The fact that Biden’s campaign has mathematically more viable paths to victory is not a guarantee. The current scenario constitutes a challenge due to the contrasts with the one that allowed him to win in 2020, in addition to greater questions about Biden’s age and capabilities. In this sense, it is positive that his campaign initiated early communicative actions in the swing states and the fact that they are organizing a strong surrogacy operation is vital.

On the other hand, the issues the campaign describes as strengths reveal significant fractures which may affect his prospects for success.

Key sectors of the Democratic constituency have begun to undermine Biden’s support, especially African-Americans, Hispanics and young people, as recent polls by Suffolk University/USA Today[7], NBC News[8] and The New York Times/Siena College[9] show. Notably, young people have expressed dissatisfaction with Biden on issues such as climate change, student debt and support for Israel. In addition, support for Biden among independents has also declined[10].

The current president is also betting on protecting American «democracy,» yet only 28% of Americans are satisfied with how it is working. The latest low was after the storming of the Capitol on January 6, 2021[11].

The current president’s approval rating is 39% according to Gallup[12] and the FiveThirtyEight[13] polling average.

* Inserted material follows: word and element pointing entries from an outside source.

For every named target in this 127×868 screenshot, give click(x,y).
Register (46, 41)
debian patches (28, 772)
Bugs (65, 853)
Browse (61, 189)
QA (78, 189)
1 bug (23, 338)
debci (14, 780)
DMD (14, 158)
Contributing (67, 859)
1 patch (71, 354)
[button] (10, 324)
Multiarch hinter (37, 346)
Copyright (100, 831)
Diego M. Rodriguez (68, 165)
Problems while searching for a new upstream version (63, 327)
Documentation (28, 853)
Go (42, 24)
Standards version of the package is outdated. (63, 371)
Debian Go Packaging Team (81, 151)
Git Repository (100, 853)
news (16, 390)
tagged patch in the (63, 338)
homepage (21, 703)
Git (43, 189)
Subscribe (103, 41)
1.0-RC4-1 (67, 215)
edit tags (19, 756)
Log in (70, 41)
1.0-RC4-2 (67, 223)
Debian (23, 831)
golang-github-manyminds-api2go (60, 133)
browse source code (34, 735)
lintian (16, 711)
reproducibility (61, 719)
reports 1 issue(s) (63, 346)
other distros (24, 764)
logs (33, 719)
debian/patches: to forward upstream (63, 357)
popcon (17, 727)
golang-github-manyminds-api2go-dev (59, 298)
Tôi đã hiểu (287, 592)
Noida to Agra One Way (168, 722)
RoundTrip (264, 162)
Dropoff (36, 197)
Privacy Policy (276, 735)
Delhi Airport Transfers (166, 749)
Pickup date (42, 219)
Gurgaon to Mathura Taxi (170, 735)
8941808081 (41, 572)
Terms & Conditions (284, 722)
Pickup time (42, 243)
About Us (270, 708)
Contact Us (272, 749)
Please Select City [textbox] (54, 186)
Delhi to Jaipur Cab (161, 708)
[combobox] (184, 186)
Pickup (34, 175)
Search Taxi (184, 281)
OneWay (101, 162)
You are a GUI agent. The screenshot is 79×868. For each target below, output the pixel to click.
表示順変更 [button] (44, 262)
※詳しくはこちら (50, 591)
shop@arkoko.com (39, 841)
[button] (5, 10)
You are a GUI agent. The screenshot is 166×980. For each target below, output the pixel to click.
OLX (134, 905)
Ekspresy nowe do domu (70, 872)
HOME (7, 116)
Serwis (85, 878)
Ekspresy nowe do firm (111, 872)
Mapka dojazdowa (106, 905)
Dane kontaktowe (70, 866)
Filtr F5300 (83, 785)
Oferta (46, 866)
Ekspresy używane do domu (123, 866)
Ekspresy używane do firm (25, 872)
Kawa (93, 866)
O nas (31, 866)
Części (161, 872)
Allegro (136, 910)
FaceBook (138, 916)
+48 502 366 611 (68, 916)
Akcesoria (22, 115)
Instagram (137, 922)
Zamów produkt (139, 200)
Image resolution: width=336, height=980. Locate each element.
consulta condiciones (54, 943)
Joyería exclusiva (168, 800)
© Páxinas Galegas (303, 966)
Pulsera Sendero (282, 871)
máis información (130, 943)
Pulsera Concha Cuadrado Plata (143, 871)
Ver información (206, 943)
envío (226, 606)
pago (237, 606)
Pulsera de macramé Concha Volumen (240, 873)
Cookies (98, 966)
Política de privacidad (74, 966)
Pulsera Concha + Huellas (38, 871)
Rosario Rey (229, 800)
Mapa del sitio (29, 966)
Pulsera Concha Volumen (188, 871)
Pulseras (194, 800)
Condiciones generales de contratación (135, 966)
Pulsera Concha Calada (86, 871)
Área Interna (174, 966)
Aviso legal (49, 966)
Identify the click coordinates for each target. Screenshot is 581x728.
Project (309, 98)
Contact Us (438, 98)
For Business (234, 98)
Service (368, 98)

The figure is low and about 15 points below his approval in the first few months of 2021[14].

In addition, the perception of the state of the economy is negative[15], despite favorable indicators -especially the reduction in unemployment to figures close to full employment[16]– and the implementation of the largest public investment programs in several decades, including two with bipartisan support: infrastructure and semiconductor development. In this, the impact of inflation plays an important role, as it is easily perceptible in sensitive, everyday issues such as the price of gasoline, rent and groceries. In addition, the results of major infrastructure investments take time and Biden is competing with local officials who are claiming credit. Overall, the economy is expected to be a central issue ahead of the 2024 general election.

Biden is a president seeking reelection, with several options within his electoral map, with favorable economic indices, with important legislative initiatives approved and whose possible opponent faces 91 court cases. However, his prospects for victory have tended to weaken: at 81 years old, with multiple mistakes in public interventions, negative polls, low approval ratings, a weakening in key sectors of his electoral base and a scenario different from the one that made him the winner in 2020.

[1] These votes are those contributed by each state to the Electoral College. To win the presidential election, it is necessary to obtain at least 270 electoral votes.

[2] In this case, reference is made to the popular vote

[3] For more information on the swing states:

[4] Midterm elections occur between two general elections, every two years. They elect one-third of the Senate and the entire House of Representatives. In 2022, forecasts indicated that Republicans would win a landslide victory; however, Democrats retained control of the Senate and Republicans won a majority in the House, but by a razor-thin margin.

[5] NHPI English initials.

[6] A term that refers to individuals who make public interventions on behalf of a candidate or elected official for the purpose of promoting, defending or explaining the candidate’s agenda. They may be campaign staff, other elected officials, celebrities or experts on certain issues.